Report all lines of the data below that hold the word "Given".

===== DATA TO EXAMINE =====

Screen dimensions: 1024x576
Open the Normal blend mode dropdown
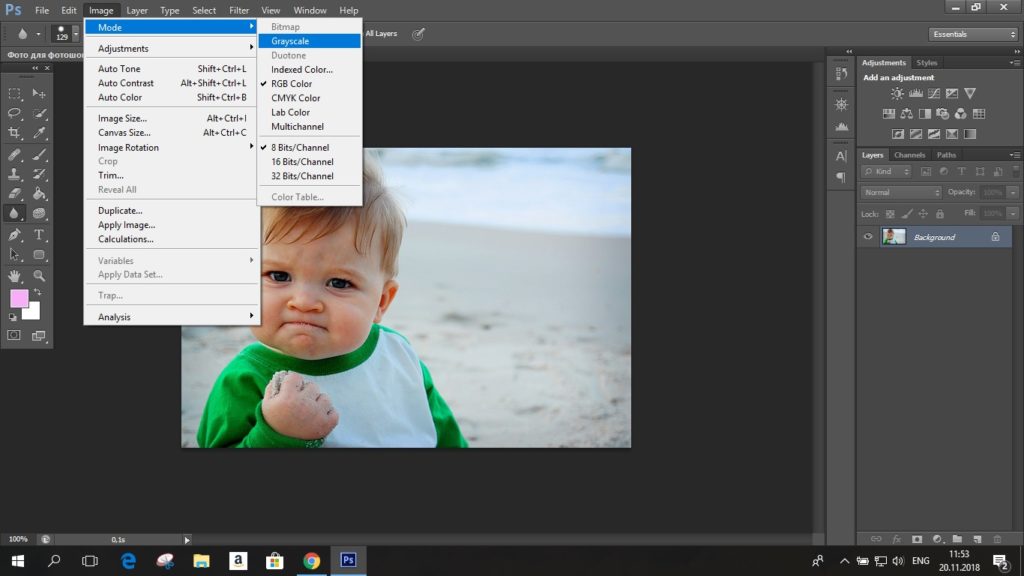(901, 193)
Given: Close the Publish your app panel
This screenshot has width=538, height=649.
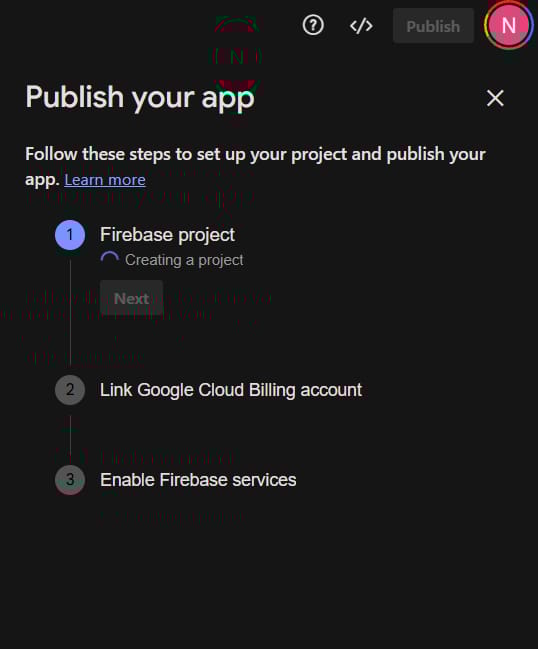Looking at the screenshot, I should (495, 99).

=====
===== DATA TO EXAMINE =====

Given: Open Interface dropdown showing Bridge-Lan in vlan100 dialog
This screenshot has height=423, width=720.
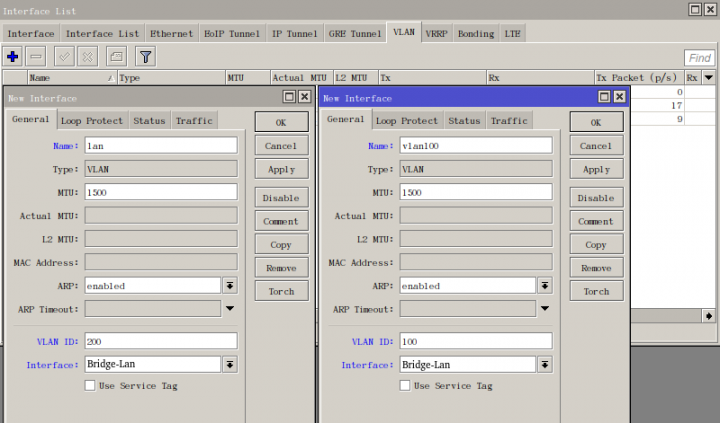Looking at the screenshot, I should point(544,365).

=====

_SOLUTION FOR THIS TASK_.
Given: Close the Publish your app panel
Given: Open Interface dropdown showing Bridge-Lan in vlan100 dialog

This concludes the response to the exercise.